## Text zur Analyse
────────────────────

Sind Verträge nicht klar formuliert, können sich Kreditnehmer gegen hohe Gebühren bei der vorzeitigen Rückzahlung von Darlehen wehren. Zum Teil ist aber Eile geboten.
15.11.2020 - 12:32 Uhr Kommentieren
In diesem Stadtteil befindet sich die Immobilie, die die Parfitts mit einem Kredit der Commerzbank ausbauen wollten. Quelle: dpa
Wohnungsbau im Berliner Stadtteil Kreuzberg

In diesem Stadtteil befindet sich die Immobilie, die die Parfitts mit einem Kredit der Commerzbank ausbauen wollten.

(Foto: dpa)

Frankfurt Ein Dachboden in bester Lage im Szenebezirk Kreuzberg, Rohbau, hölzerne Balken: 2017 kaufen Justin Parfitt und seine Frau Annabelle das oberste Stockwerk einer Wohnung in Berlin, um dort ein Loft zu bauen. Für den Erwerb und die Renovierungsarbeiten nimmt das britische Paar zwei Kredite bei der Commerzbank über insgesamt 550.000 Euro auf. Doch was als Traum-Investment beginnt, wird für die beiden Unternehmer zu einem finanziellen Desaster.

────────────────────

## Verfügbare Daten
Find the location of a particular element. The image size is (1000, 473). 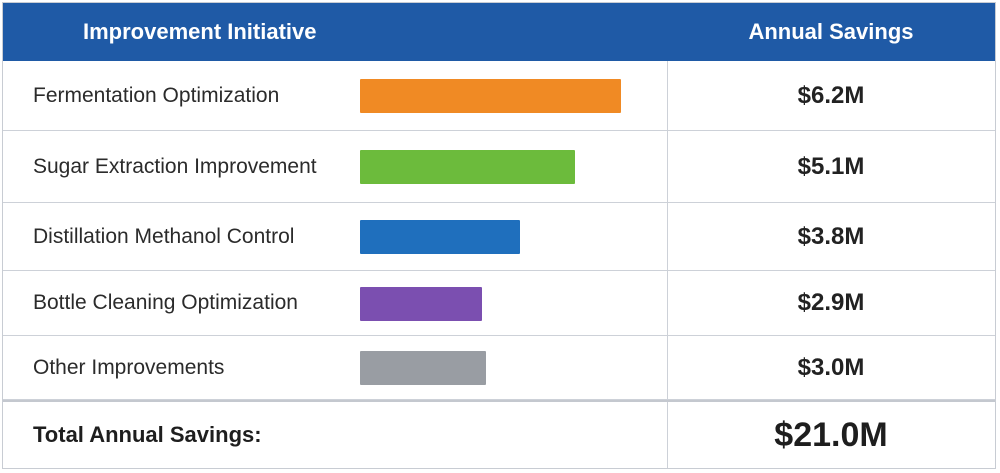

savings-value: $3.8M is located at coordinates (831, 236).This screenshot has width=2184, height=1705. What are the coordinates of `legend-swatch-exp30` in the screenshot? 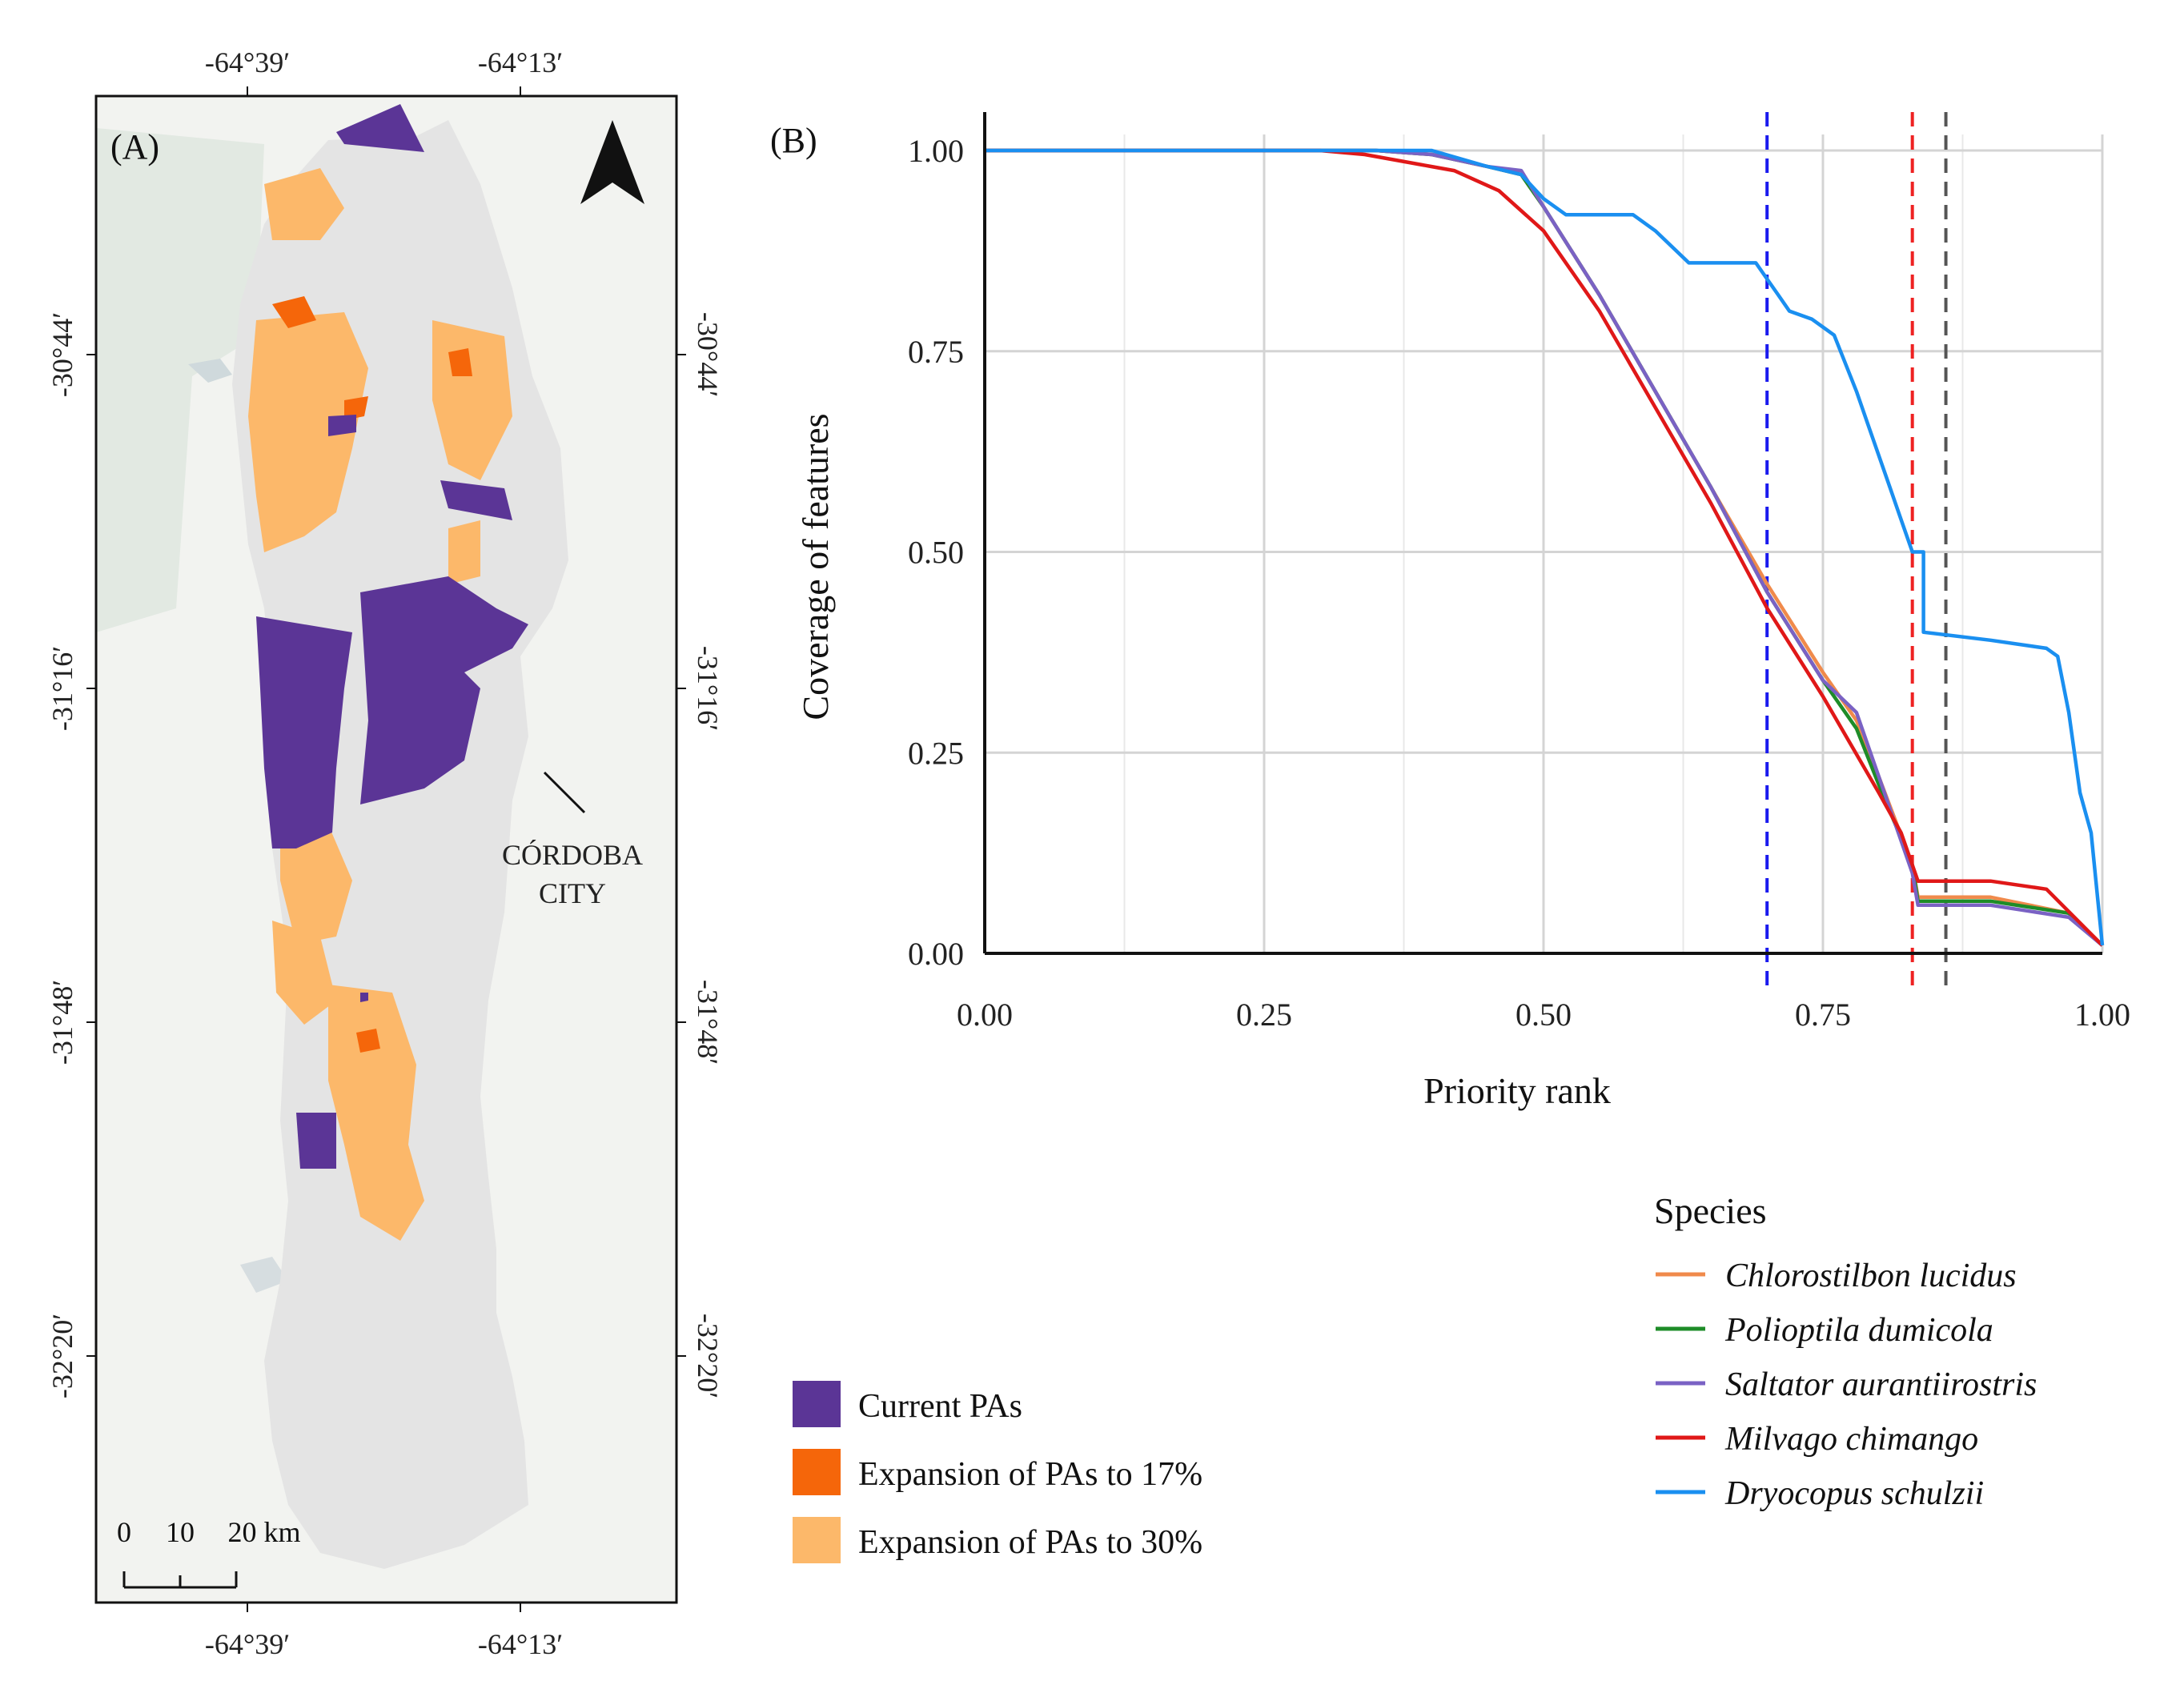 It's located at (817, 1540).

────────────────────

## Aufgaben
a) Fassen Sie den Text zur Analyse in zwei Sätzen zusammen.
b) Wie hoch war laut dem Text zur Analyse die Gesamtsumme der zwei Kredite, die das Paar bei der Commerzbank aufnahm?

## Lösungen je Aufgabe
a) Kreditnehmer können sich bei unklar formulierten Verträgen gegen hohe Gebühren für die vorzeitige Rückzahlung von Darlehen wehren, wobei zum Teil Eile geboten ist. Justin und Annabelle Parfitt kauften 2017 das oberste Stockwerk einer Wohnung in Kreuzberg, um dort ein Loft zu bauen, und nahmen dafür bei der Commerzbank zwei Kredite über insgesamt 550.000 Euro auf, was für die beiden zu einem finanziellen Desaster wurde.

b) Die beiden Kredite beliefen sich auf insgesamt 550.000 Euro.